Le matériau joue un rôle fondamental dans la réalisation de l’architecture dite ‘sensuelle’. La réussite du projet et la destinée de tout l’espace dépendent du choix correct et minutieux des matériaux. Le matériau définit la bonne teinte, donne sa forme au caractère du bâtiment et présente des caractéristiques de qualité et des conditions d’utilisation qui doivent être comprises et appliquées correctement. Si vous avez besoin de transformation, de sensualité, de légèreté et de finesse, choisissez le cuivre. Si vous préférez la fiabilité, la complexité visuelle, la plasticité et la chaleur, choisissez la brique, et le clinker si vous souhaitez obtenir une surface plastique complexe alternant avec la brique. Si vous voulez combiner chaleur et efficacité technologique, choisissez la céramique. La pierre est plus aristocratique mais moins chaude et moins agréable au toucher. De mon point de vue, les maisons en briques dégagent une énergie plus intense et une chaleur qui enrichissent les espaces qui les entourent. Mes matériaux préférés sont la brique et le cuivre, comme vous pouvez le voir dans mes bâtiments.

Avez-vous déjà utilisé la céramique ? pour quelles caractéristiques la céramique italienne est-elle connue en Russie ?

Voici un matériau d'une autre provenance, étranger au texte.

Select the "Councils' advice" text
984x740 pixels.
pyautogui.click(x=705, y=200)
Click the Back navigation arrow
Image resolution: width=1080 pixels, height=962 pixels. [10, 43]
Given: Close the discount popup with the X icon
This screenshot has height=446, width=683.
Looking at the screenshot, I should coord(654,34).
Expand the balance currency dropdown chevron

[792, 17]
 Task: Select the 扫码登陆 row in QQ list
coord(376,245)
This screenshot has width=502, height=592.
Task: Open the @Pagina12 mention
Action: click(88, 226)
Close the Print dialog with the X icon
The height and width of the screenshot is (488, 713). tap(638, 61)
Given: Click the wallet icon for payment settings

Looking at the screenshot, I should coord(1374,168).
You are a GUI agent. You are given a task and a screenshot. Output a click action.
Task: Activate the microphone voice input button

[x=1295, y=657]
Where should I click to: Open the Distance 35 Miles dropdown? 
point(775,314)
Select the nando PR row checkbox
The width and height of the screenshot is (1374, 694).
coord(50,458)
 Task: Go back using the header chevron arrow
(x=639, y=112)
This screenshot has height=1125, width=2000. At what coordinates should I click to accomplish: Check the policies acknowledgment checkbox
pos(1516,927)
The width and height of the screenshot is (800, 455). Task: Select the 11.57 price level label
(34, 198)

Bien sûr, je l’ai utilisée très souvent. Que ferais-je sans ce matériau exceptionnel ? La moitié des murs de mon bureau sont en granit superfin et le sol est recouvert d’une céramique de couleur sobre semblable au ciment naturel, idéale pour ses qualités opérationnelles. La plupart des intérieurs des parties communes de mes complexes résidentiels sont en céramique italienne. Il s’agit de céramiques aux surfaces mates et aux couleurs discrètes. La précision des dimensions, la géométrie régulière et la variété des couleurs sont importantes pour moi et, comme la pierre naturelle ou la brique, chaque carreau a également ses différences de couleur. L’une des caractéristiques les plus importantes du produit est l’aspect tactile de la surface, qui doit être agréable à toucher et à tenir dans la main. Dernièrement, la tendance est aux grandes dalles de céramique, et c’est vraiment super parce que cela nous permet de créer des murs intérieurs avec une perspective complètement différente.

Comment considérez-vous la relation contemporaine entre les matériaux et le projet ? Approuvez-vous la tendance actuelle des céramiques qui imitent d’autres matériaux ?

e pense que c’est le deuxième rôle majeur de la céramique, après la géométrie et les proportions. Ensuite, je place la lumière et la couleur, puis la commodité et la polyvalence. Après quoi, je place le confort d’ingénierie et la performance. Dernièrement, dans les expositions de construction, je vois beaucoup de nouveaux matériaux (dont la céramique) qui imitent d’autres matériaux. Personnellement, je n’apprécie pas les imitations, mais s’il y a une demande, il y a évidemment aussi une offre. Il y a des situations où on ne peut pas obtenir de paramètres de qualité appropriés à partir d’un certain matériau. Je pense au béton ou à la pierre, au bois ou au métal et là, c’est le moment où la céramique aide. Parfois, l’imagination envisage des solutions qui utilisent des matériaux exotiques qui se salissent, se détériorent ou dont les dimensions sont inadéquates. Là aussi, la céramique aide, car elle permet d’imiter une finition métallique rouillée, une grande ardoise norvégienne ou une vieille planche texane. Les nouveaux matériaux offrent la possibilité de créer des images et des espaces, il en a toujours été ainsi, et je ne peux qu’apprécier la recherche constante de matériaux innovants qui contribuent à l’évolution de l’architecture.